Anggaran subsidi pun masih sangat terbatas. Pemerintah memang telah memberi skema baru subsidi selisih bunga untuk mengatasi keterbatasan dana fasilitas likuiditas pembiayaan perumahan (FLPP). Namun, skema ini kurang diminati perbankan karena mensyaratkan 100% likuiditas dari bank penyalur, padahal likuiditas bank untuk FLPP hanya 10%.
Kedua, dari sisi kemampuan MBR untuk mengakses program subsidi pemerintah.

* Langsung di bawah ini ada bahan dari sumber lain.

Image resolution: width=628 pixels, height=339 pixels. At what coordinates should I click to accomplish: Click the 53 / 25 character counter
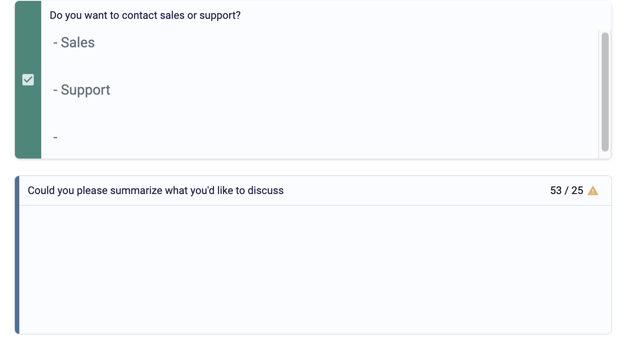click(567, 191)
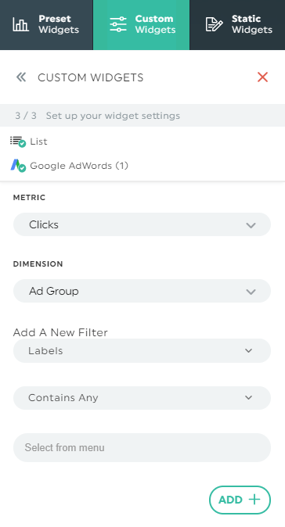Expand the chevron arrow in Dimension field
285x527 pixels.
[x=251, y=292]
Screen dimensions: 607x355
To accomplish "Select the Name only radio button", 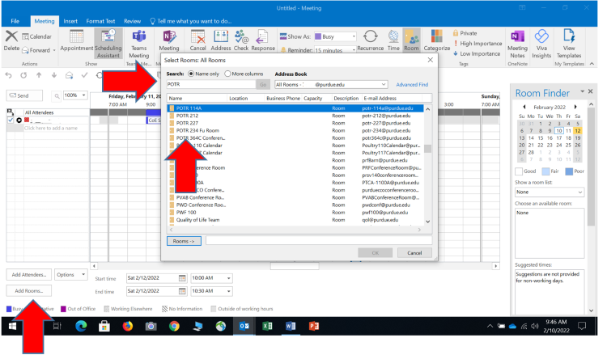I will [192, 73].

Pemerintah telah menetapkan batas penghasilan tertentu bagi masyarakat kategori MBR yang dapat membeli rumah subsidi, tetapi perbankan memberi batasan lain bahwa hanya pekerja MBR dari sektor formal saja yang bisa mengakses subsidi.
Eddy menilai, tahun depan kemungkinan industri properti akan semakin bergairah seiring pulihnya perekonomian dan belanja masyarakat. Namun, masih ada tantangan yang mendesak untuk dibenahi agar pembangunan dan penyerapan rumah MBR dapat meningkat tahun depan.
Tantangan tersebut antara lain ketersediaan lahan yang murah bagi rumah MBR. Hal ini mensyaratkan bank tanah segera mungkin terbentuk.
Selain itu, ketersediaan listrik di daerah juga menjadi penghambat yang sangat mengganggu. Penyediaan jaringan listrik ke perumahan yang dibangun pengembang cenderung sangat lambat sehingga menghambat laju pembangunan rumah untuk MBR.
Selama belum ada aliran listrik yang menjangkau rumah yang dibangun, proses pencairan KPR sulit terealisasi.
Eddy juga berharap Peraturan Pemerintah dari Paket Kebijakan Ekonomi XIII tentang Penyederhanaan Perizinan Rumah MBR dapat segera terbit. Sudah sangat lama sejak pertama kali diumumkan regulasi ini tak kunjung terbit.
Padahal, setelah terbit pun masih butuh waktu yang panjang agar regulasi tersebut efektif di lapangan sebab butuh tindaklanjut melalui sosialisasi dan penyesuaian peraturan daerah.
“Kelihatannya 2017 mungkin ada peningkatan, tetapi akan lebih signifikan kalau hal-hal itu dituntaskan,” katanya kepada Bisnis di sela-sela acara Musyawaran Nasional V Apersi, Kamis (15/12/2016).